Mazda recently surprised customers by requiring them to sign up for a subscription in order to keep certain services. Now, notable right-to-repair advocate Louis Rossmann is calling out the brand.
It’s important to clarify that there are two very different types of remote start we’re talking about here. The first type is the one many people are familiar with where you use the key fob to start the vehicle. The second method involves using another device like a smartphone to start the car. In the latter, connected services do the heavy lifting.
Transition to paid services
What is wild is that Mazda used to offer the first option on the fob. Now, it only offers the second kind, where one starts the car via phone through its connected services for a $10 monthly subscription, which comes to $120 a year. Rossmann points out that one individual, Brandon Rorthweiler, developed a workaround in 2023 to enable remote start without Mazda’s subscription fees.

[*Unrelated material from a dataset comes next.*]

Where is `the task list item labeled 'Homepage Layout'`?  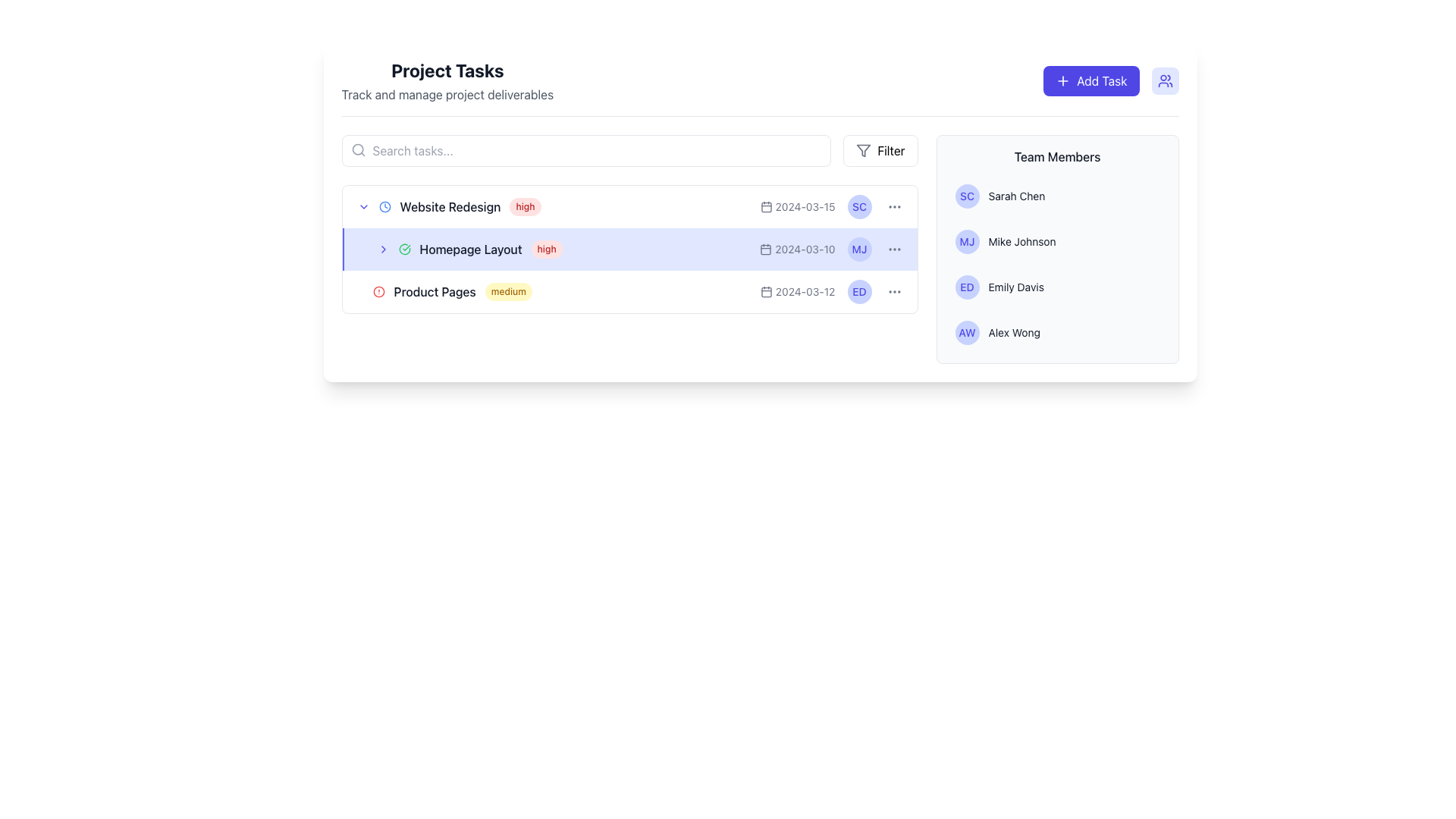 the task list item labeled 'Homepage Layout' is located at coordinates (629, 248).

However, according to Ars Technica, Mazda filed a DMCA takedown notice to kill that open-source project. The company claimed it contained code that violated “[Mazda’s] copyright ownership” and used “certain Mazda information, including proprietary API information.”
Some people live in these tall things that are called, “not a single family house” and so starting the car from up there you would need some way to communicate to the car, keyfob ranges are limited.
It’s a good thing we invented remote start at the same time as the car itself, I can’t imagine the horror of only operating a motor vehicle I’m next to (let alone touching)
What are you talking about?
Remote start of any kind is a luxury and it’s wild to me that someone would defend internet car controls as any way important or even desirable. That’s what I’m talking about. Physical keys work totally fine and add like two seconds of time to the process.
Who said it was not?
YOu know except for the fucking case I described where you don’t live in a house so the keyfob might not reach so you need some other way to connect to the car to be able to remote start it.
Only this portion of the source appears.